Это вопрос метафизики, морфологии, образности той исторической панорамы, которую мы рисуем в своих попытках понять себя. Мне кажется, у Проханова сама возможность так оперно представить себе русскую историю связана с той ролью, которую играла высокая культура в советском обществе. Мы до сих пор так можем представить себе собственную историю именно потому, что наши отцы были плоть от плоти культа высокой культуры советского космоса.

Русский миф — очень важная вещь, которая по-разному для нас моделирует анфиладу, перспективу. Здесь очень важна тема перспективы. Вопрос об истории — вопрос, в какой перспективе мы этот вопрос ставим и решаем.

"Пятая империя" — классическая модель, которая порождена духом, который Проханов почувствовал в сегодняшней России. Дух абсолютного девятнадцатого века, становления и формирования идеи национального государства. Это Пушкин, Глинка, Мусоргский.

Как-то в прошлом году помощник Кондолизы Райс выразился в том отношении, что Россия свою самостоятельность понимает очень архаично. Это как раз то, о чём мы сейчас говорим.

"Пятая империя" — это большая историческая опера, дошедшая до наших дней. Если так понимать историю, грандиозно, полифонично, то у нас одна перспектива.

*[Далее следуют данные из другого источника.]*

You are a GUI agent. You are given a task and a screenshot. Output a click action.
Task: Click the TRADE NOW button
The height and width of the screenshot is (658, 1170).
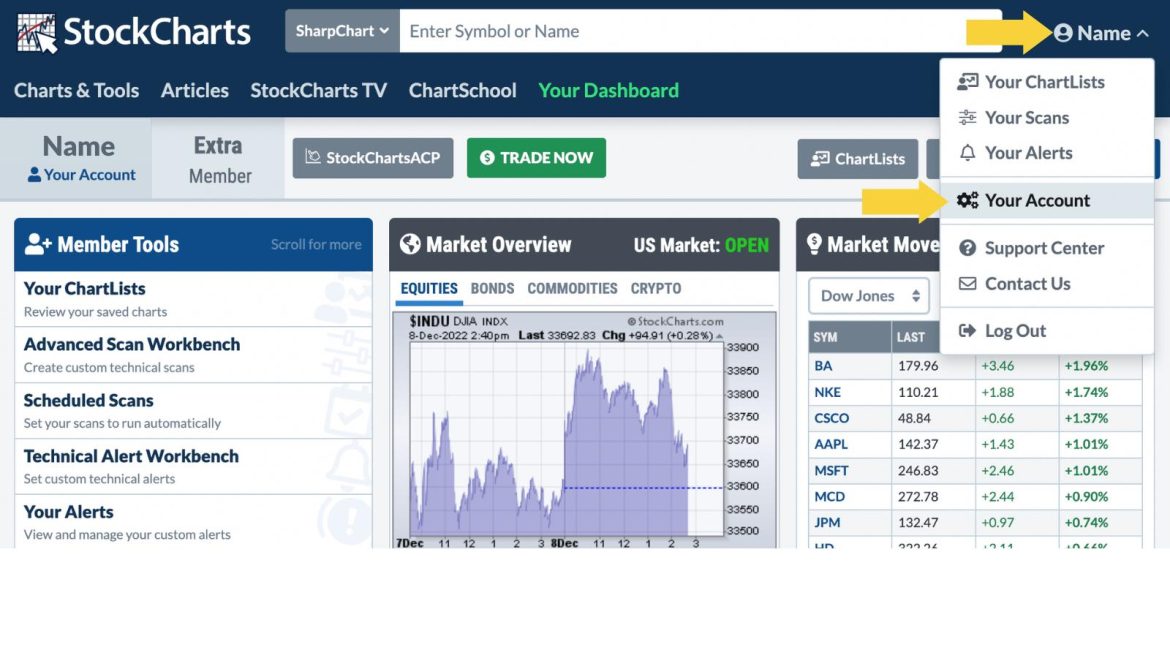[x=536, y=158]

Но я не могу сказать, что это единственно возможная перспектива — так сегодня смотреть на историю. Во многом правы Негри и Хардт, подметившие в своей "Империи" момент, который стал одной из причин гибели Союза. В разные периоды в любой стране работают иные доминанты сил. Одно дело мобилизационная стратегия Сталина и Берии, передовая для своего времени. Так же действовал Рузвельт или, допустим, Шпеер с Гитлером. Другое дело — стратегия постфордистского типа. Это то, что Хардт и Негри называют множеством, имея в виду странные, очень временные образования, комбинации сил. Например, историю всех успешных бизнес-проектов последних двадцати лет они связывают почти с кавээновской ситуацией, когда два чувака собираются и придумывают идею, которая приносит им пятьдесят миллиардов долларов. Так образована компания "Google", так образована IKEA и прочие мастодонты современной экономики. Советский Союз удлинил становящуюся с каждый годом всё архаичнее мобилизационную стратегию и упустил момент, когда экономические центры силы стали образовываться не из мобилизации, а из децентрированной энергии этих самых множеств. Странных людей, компактных социальных групп — программистов, интеллектуалов-одиночек, дизайнеров. Появились необычные бизнес-конфигурации, которые сделали капиталоёмкими те зоны, которые раньше считались абсолютно некапитализуемыми. Возникла новая экономическая дигитальная опера, в которой мы все являемся по-своему актёрами и зрителями. Этот тип мизансцены, по крайней мере, не менее важен, чем мизансцена "глинковской" и "мусоргской" оперы. Возможно, источники силы, источники нового русского мифа, лежат в тех социальных силах, в тех центрах энергетики, которые сейчас опознаются многими как антинациональные. Возьмем, в качестве примера к тому, о чем я пытаюсь говорить, недавний военный парад на Красной площади 9 мая. Разумеется, всем нам очевиден его пропагандистский, "духоподъемный" смысл. И в то же время мы все понимаем, что современная война не может выглядеть столь архаично — это не война железа с железом, это уже вообще не война стихий (воды, земли, воздуха и огня), а поединок дигитальных воль — мобильных и компактных, в пределе — вообще не имеющих "физического" измерения.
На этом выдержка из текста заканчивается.